Thanks for the link/list. BUMP!
Save for later
Go to the Great Books series from 1940, University of Chicago, Mortimer J. Adler and Charles Van Doren...that’s all we need...thanks.
I perused the list here and in the links. I bookmarked this thread because
1. I haven’t read any of these books.
2. I ain’t got no culture, and am desirous of not being a FReeptard.
I’ll copy that to my kids. They are strong enough and smart enough to resist some of the crap they get fed.
“Yeah - I thought it was going to be an interesting class - Human Geography”. What different cultures think and believe, how to reach them, useful things like that.” (He’s going to be a minister.) “Instead - it’s pretty much how the rest of the world is great, and white males are the problem.”
THE BOOK OF JOB (C. 1000 B.C.)
Among the most profound and unsettling stories in the Bible, The Book of Job depicts a righteous man brought to the depths of suffering by the seeming capriciousness of God. Job rejects the counsel of his friends to curse God for his fate, but he does eventually complain. Gods answer is awesomeand frightening. We picked this book because (a) it is among the most accessible points of entry to the Bible for secular students, and (b) it is a terrific story that can lead to important questions about the nature of justice.
Or maybe - what is important in ones life.
Ridiculous list. Pushes a bit of a political agenda, lacks teaching patriotism, respect or appreciation of US exceptionalism. I recognize having read parts of a couple of these but overall, nope. If my boys asked for a reading list, it would not include but one or two of these books and even then, they’d be down on the list. Okay, for disclosure, I did not go to an Ivy League school.
I would guess that many of the older books are public domain and available for free download at Project Gutenberg.
“Consider My Servant Job,” by Paul Ciholas, is a great book.
Wow, 5. I was about there. Okay, so we are even. And the other 110?! Did they have Che on there? Marx? They had Kenyes but not Friedman. Missed Obama’s Autobiography.
Have read Don Q. and Witness but find any reading list that omits the Holy Bible ,as first on that list FAILS. For any American who does NOT have some functional understanding of the Bible —is Ignorant of our American History. And the genesis of American Law. And the foundation of our Nations Moral Ethic (when we were “born a Christian Nation....”But then the US Army trained us to consider the Foundation when training to oppose all enemy foreign or domestic.
Contributions welcome. All great things are done by more than one.

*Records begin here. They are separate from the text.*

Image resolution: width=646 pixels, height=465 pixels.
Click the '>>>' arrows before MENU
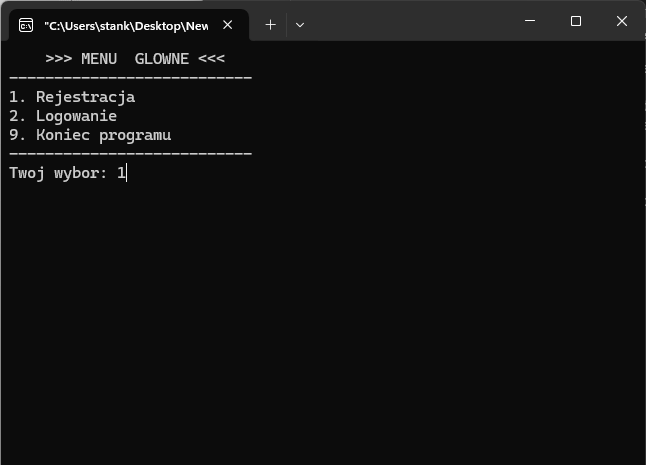(58, 59)
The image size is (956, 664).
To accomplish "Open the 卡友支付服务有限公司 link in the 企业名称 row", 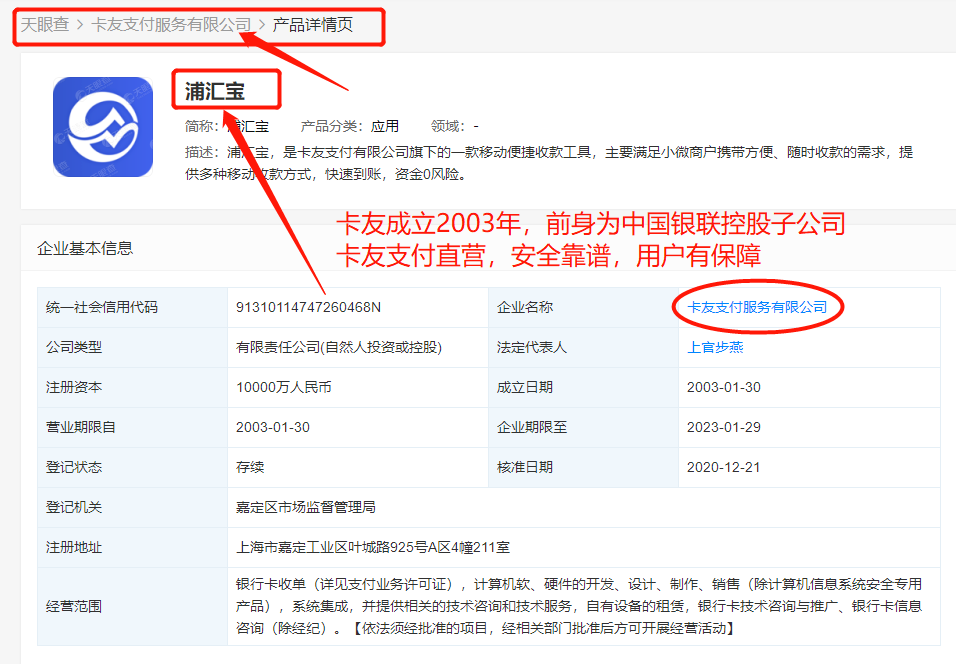I will pyautogui.click(x=757, y=307).
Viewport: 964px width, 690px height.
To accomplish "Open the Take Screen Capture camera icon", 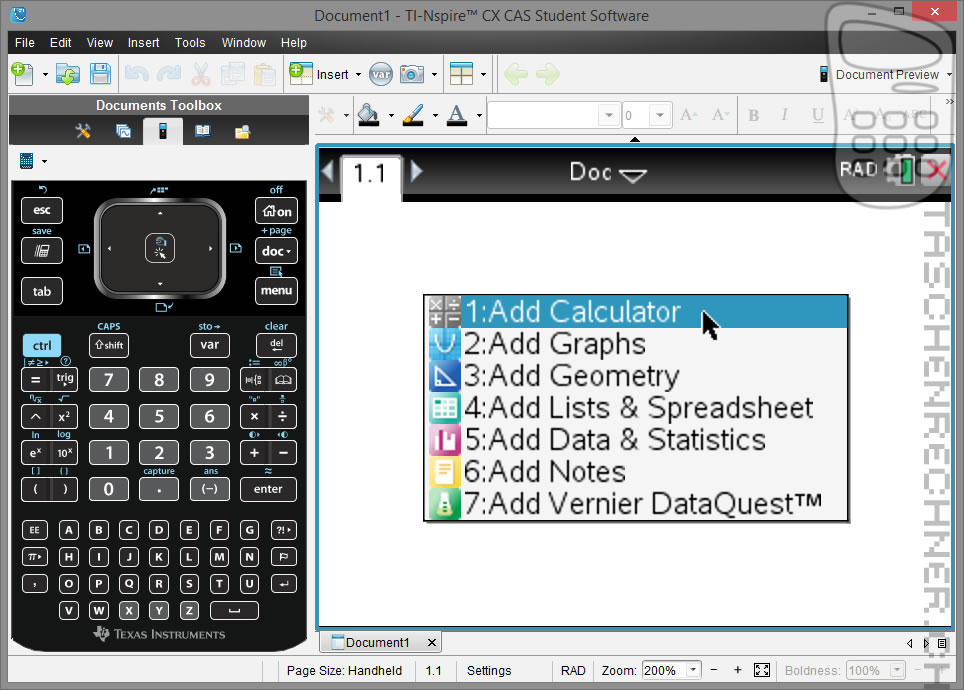I will click(x=410, y=74).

Job and Ecclesiastes doesn’t count?
But Moby Dick isn't included? Is this a serious list?
I certainly would put Atlas Shrugged on the list. And if we're going to include more than one Shakespeare play,Macbeth should be on the list so students get some insight into Hillary Clinton's character.
Everyone should read Up From Slavery. It was written by the first Black man to be honored on a US postage stamp. Today few people under 40 have even heard of the man or his book.
Some classics of Western Civilization and some modern books that likely will become classics. I’d tell my kids to skip any humanities courses that aren’t absolutely required in college and read the books on this list.